Herding Islands, Rats and the Anthropocene–initiating some thoughts and a collaboration with/through Southeast Asia

21.10.15 | PROJECT: Blog | AUTHOR: Renan Laru-an

* Space of abundance

The stadium effect has unknown and unclear logic. It occurs when pest species of rats create a doughnut-like structure in an upland and terraced landscape of rain-fed rice paddies. Spiral without concentric points, each terrace is divided into two: the perimeter of the paddy is left without damage while the interior is completely mowed. As rats assert a topographical classification of territorial and nutritive boundaries in terms of the limit and capacity of sufficiency, it simultaneously annuls images and roles accumulated by every actor on the field. The stadium’s edges show a vegetative fortress that hides activities from human traffic and animal predators, yet it allows the inter-penetration of smaller animals into the porous border. Native rodent species expose introduced species, such as feral rats, in a series of competitive reclamation of nearby forest land, controlling the movement of destructive species into the field. Erosion and water seepage—induced by deep-burrowing giant earthworms, weaken the stadium’s walls. Rats feed on golden apple snails found in rice nurseries. It reinforces a hypothesis that rat breeding concurs with crop stage. This attachment of rats’ reproductive cycle and rice’s cycle of production complicates approaches to rodent management and damage control. Rats’ idiosyncratic use of an upland agroecosystem possibilizes a fleeting architecture with tight—if not intimate—relationship between abundance and insufficiency, competition and protection, and management and resolution.

* Space of contamination

The expansion of capitalist frontiers and the intensification of the so-called “Third World Colonialism” based on ecological plunder and staging of development has pushed indigenous communities tied to land cultivation out of their homeland’s fertile coordinates. Retreating to the surrounding hillsides, indigenous people have demilitarized their presence only to re-militarize their absence as a technology of resistance. In 1979, a group of T’bolis of Lake Sebu in South Cotabato signed a petition addressed to Asian Development Bank (ADB). The letter calls for a rigorous reconsideration of and expresses strong opposition to the funding agency’s commitment in the government-initiated construction of a hydroelectric dam. As a coordinated response, the triumvirate of the dictator’s regime (Ferdinand Marcos), corporate giant PEMCO (Philippine Electrical Manufacturing Company), and Asian Development Bank enervated T’bolis resistance by integrating it in paternalistic developmentalism and values of modernization through sophisticated employment of violence. However, before finally losing the chambers of the valley to speak, the T’bolis apprehended their subjugation to the terms of development: integration and displacement. In the letter submitted to ADB, they emphasized two statements:

This land and these lakes God has given us. We do not want this land to be destroyed by flood because it is precious to us, our ancestors were born and were buried here. We would rather kill ourselves and our children than to witness the terrible destruction this dam would bring. We have heard that new lands will be set aside for us in distant and foreign places. We would rather be drowned here and be buried with our ancestors than to live far away from our homeland.

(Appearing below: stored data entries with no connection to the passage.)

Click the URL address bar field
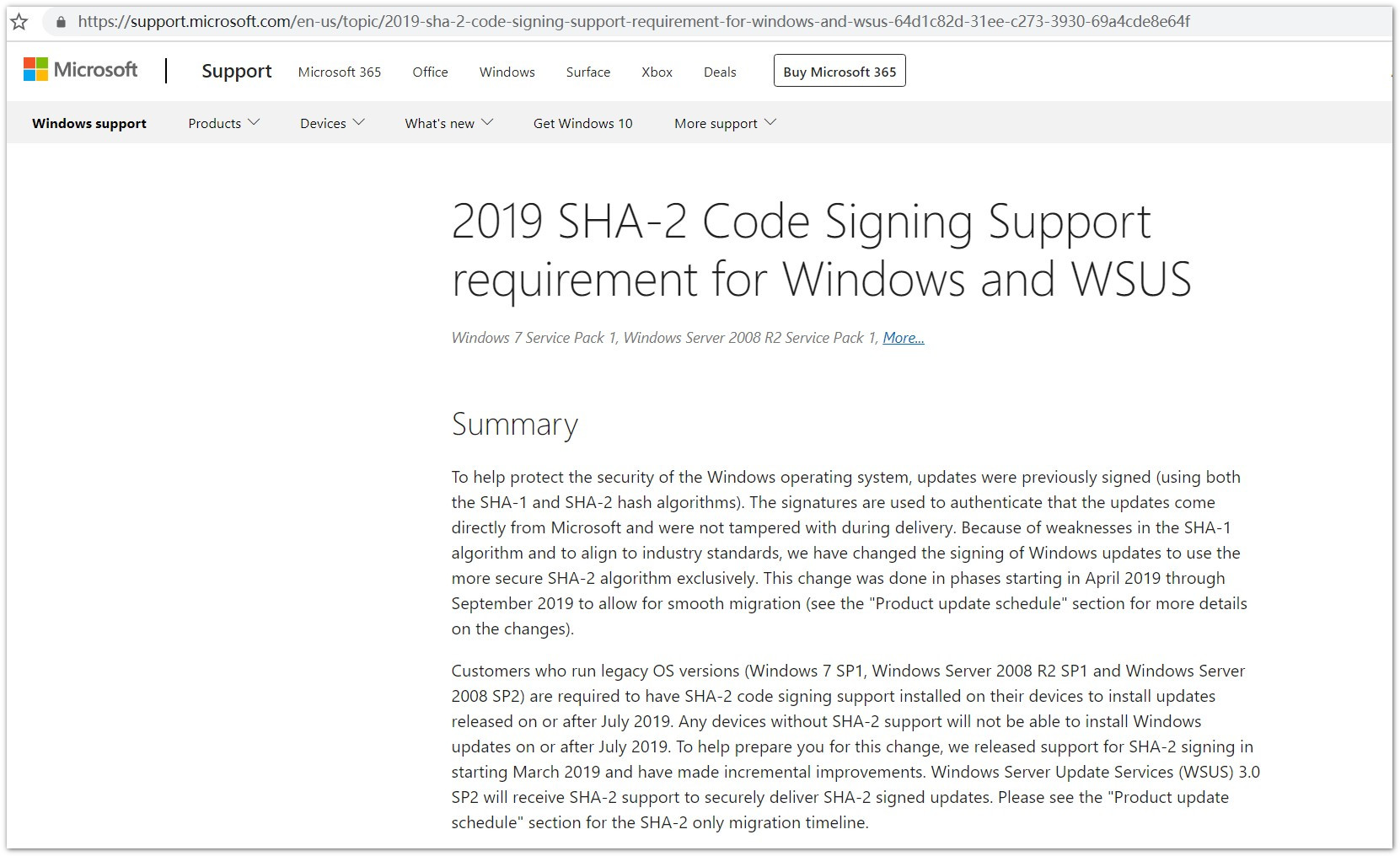Image resolution: width=1400 pixels, height=856 pixels. (x=634, y=22)
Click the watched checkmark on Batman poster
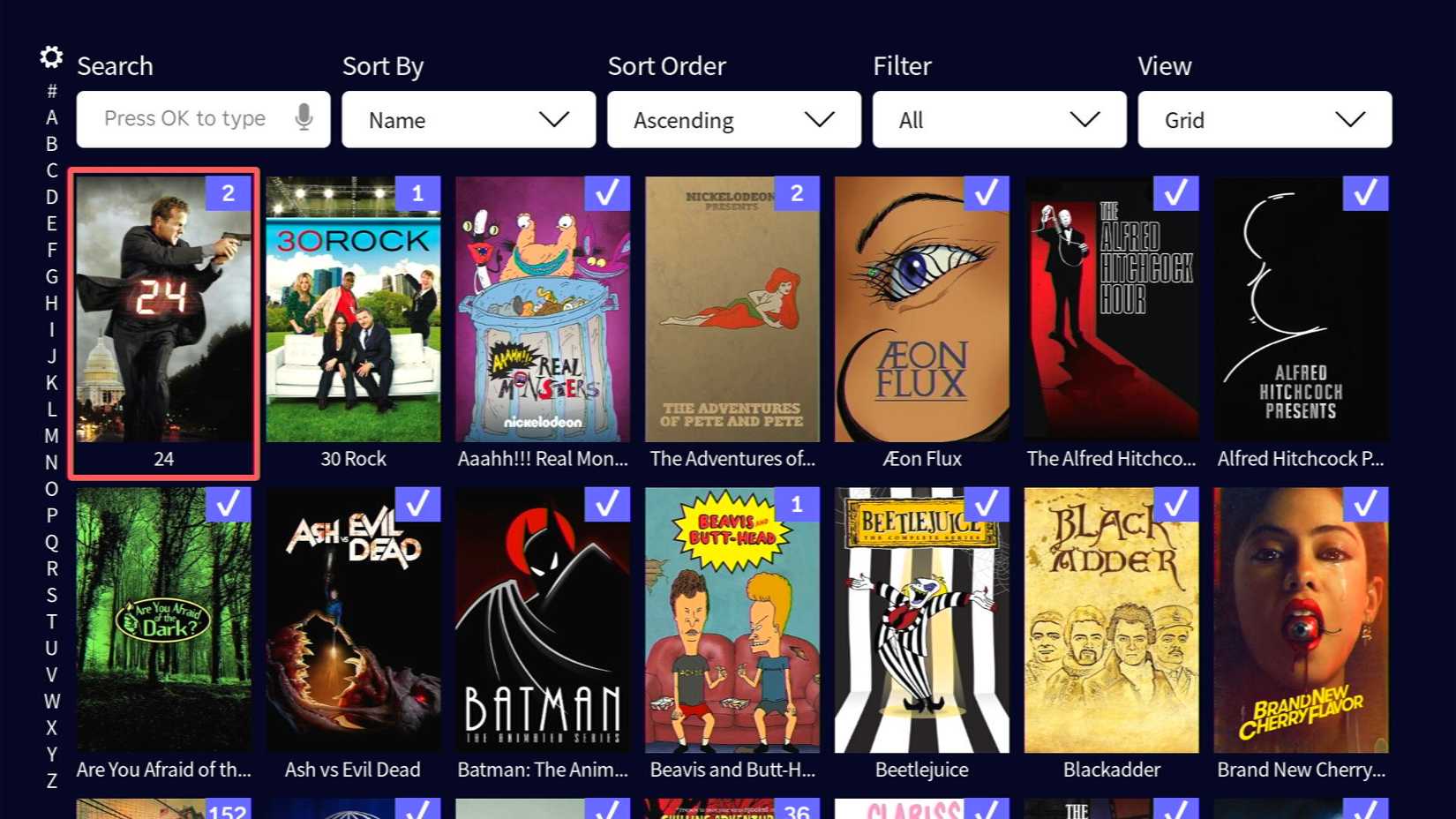 [x=607, y=504]
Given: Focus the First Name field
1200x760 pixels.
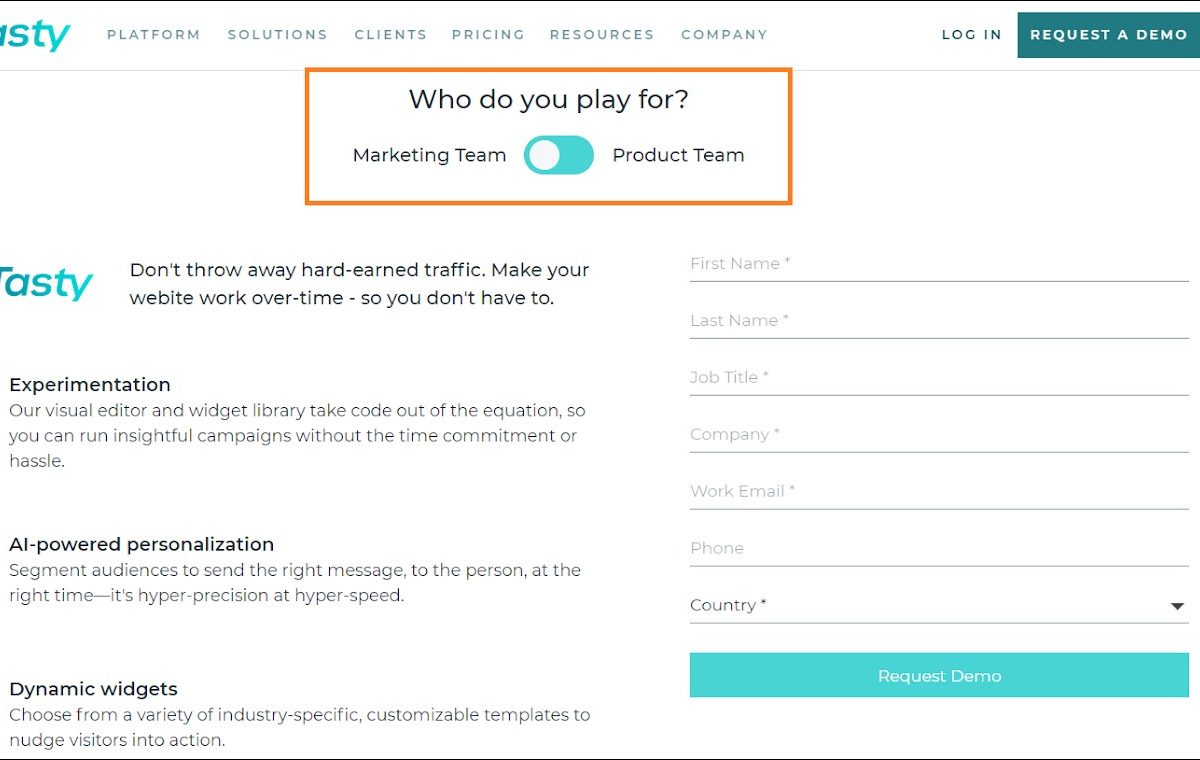Looking at the screenshot, I should (x=938, y=264).
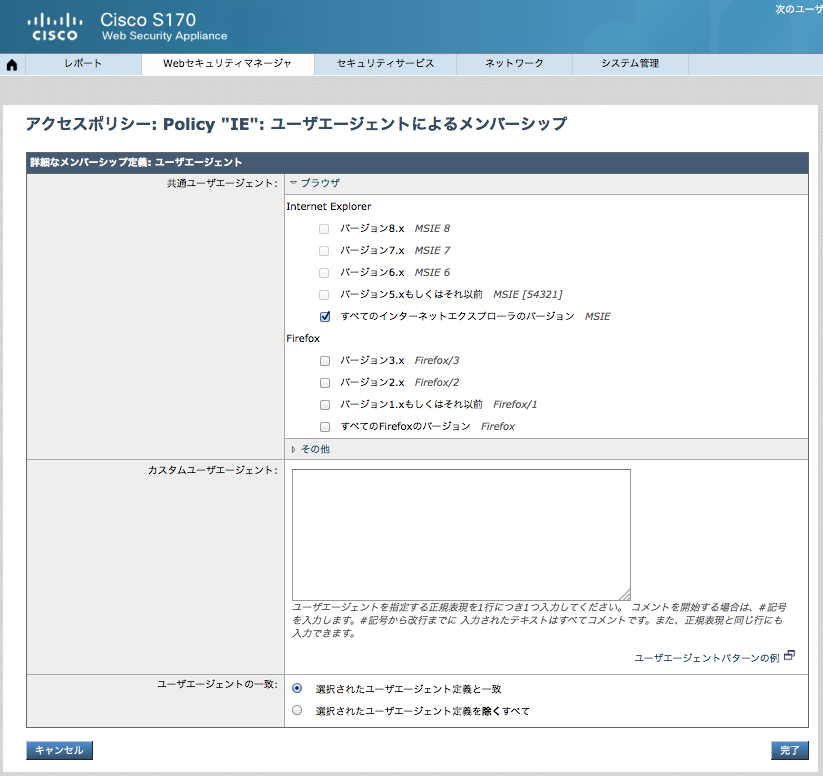823x776 pixels.
Task: Check Firefox バージョン3.x checkbox
Action: pyautogui.click(x=324, y=360)
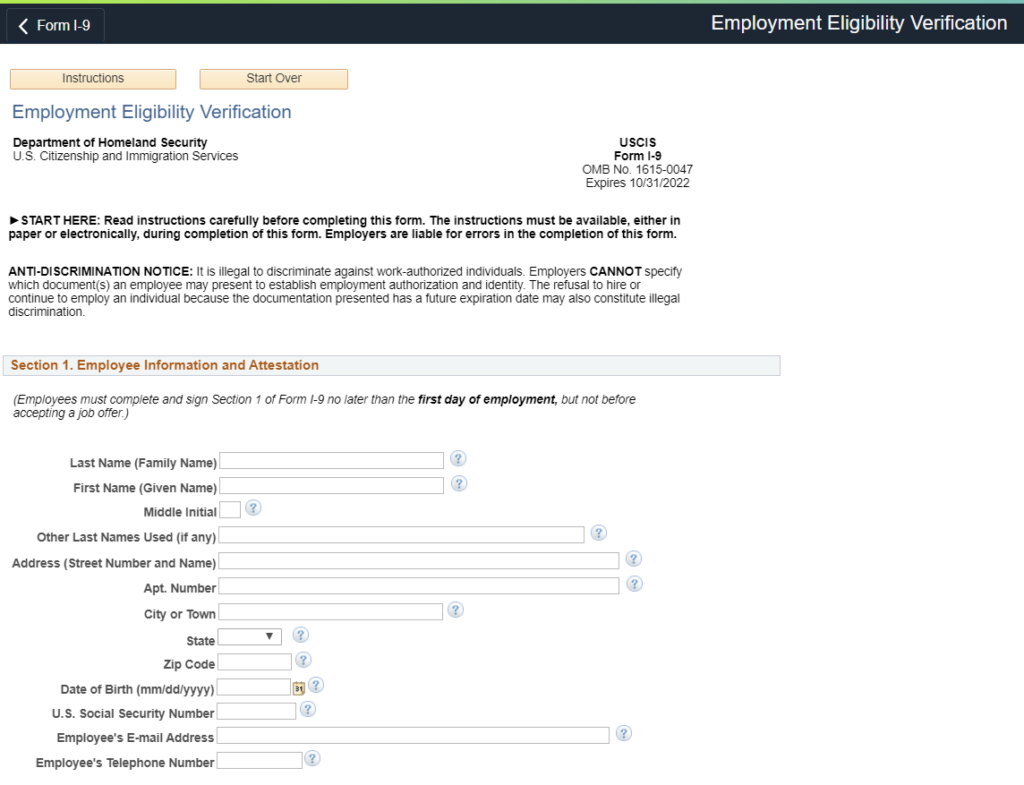Click the Form I-9 back arrow
This screenshot has width=1024, height=785.
click(23, 24)
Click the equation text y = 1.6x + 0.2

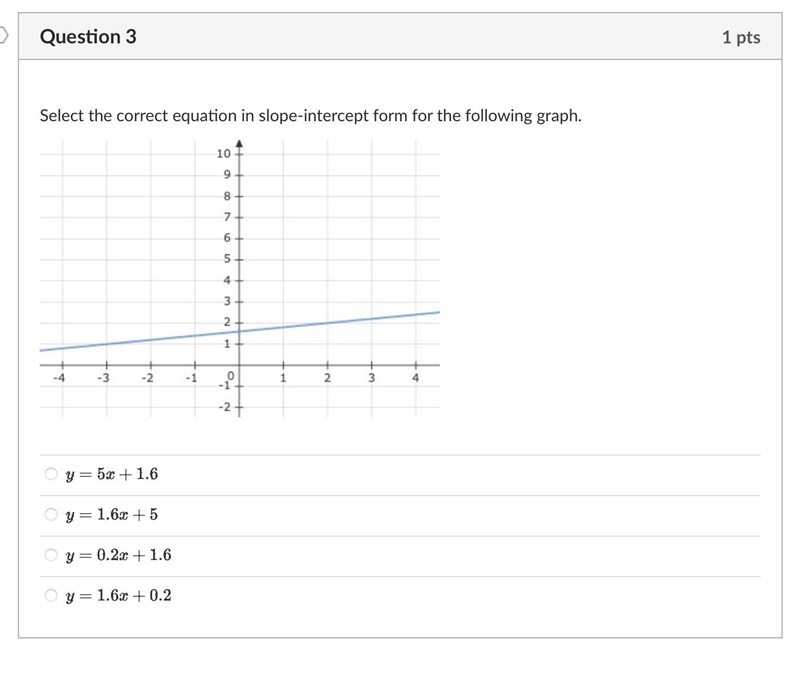[118, 596]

The necropolitical position of the T’boli people, who believe that “The Land Cannot Be Owned  by a Few People Ever Since,” inverts the fantasy of the nutritive in the psyche of development. When they asked the electric company where they would hang the lightbulbs and when they marched towards the municipal hall to submit themselves for legal prosecution, they reappropriated the means of capture and contamination that their invaders had deployed. After becoming extracted from their ecological intimacies and relational sphere, they presented their injured beings only to ask if they could take them all in and that if were capable of subtracting themselves from being already extracted.

* Space of introgression

The project Herding Islands, Rats and the Anthropocene inducts itself through the space and reverberation of introgression, a plant breeding technique that relies on incidental cross-pollination, and relies on the intermittent loneliness and ecstasy of herding—of thinking and doing collectively, within the disjunctive unities of contemporary knowledge production. Or, naively, it crumbles at its germination with self-inflicting critical possibilities: How do we herd subjects that we don’t know? Can we herd things that we don’t know?

* Herding Islands, Rats and the Anthropocene—the project

Herding Islands, Rats and the Anthropocene is a multi-part, hybrid program of activities for reading discourses on development and integration. It seeks to attach a multi-layered and dialectical approach to the current modes of understanding and explanation of the Anthropocene. Deploying the (pre)determined and scattered articulations of the Anthropocene Project into the grounds of Southeast Asia, it gathers mediating structures and systems of exposition through the region’s political economy and knowledge scenes.

The practice of reading aims to be polyphonic and fractured, while allowing different impulses to collapse within the quandaries and histories of development and integration. The indeterminate and alternating coordinates for reading in Southeast Asia could chart speculative routes for new practices of mediation and translation:  releasing subjects and methods of reading from disciplinary self-containment and transforming codified discourses of development and integration.

Each session lays out the network of the Anthropocene, development, and integration in a complex situation where the procedure of knowing and not-yet-knowing relate to or come in conflict with one another.  The set of activities animates creative tension and collaborative determination across interacting knowledges beyond their territorial boundaries.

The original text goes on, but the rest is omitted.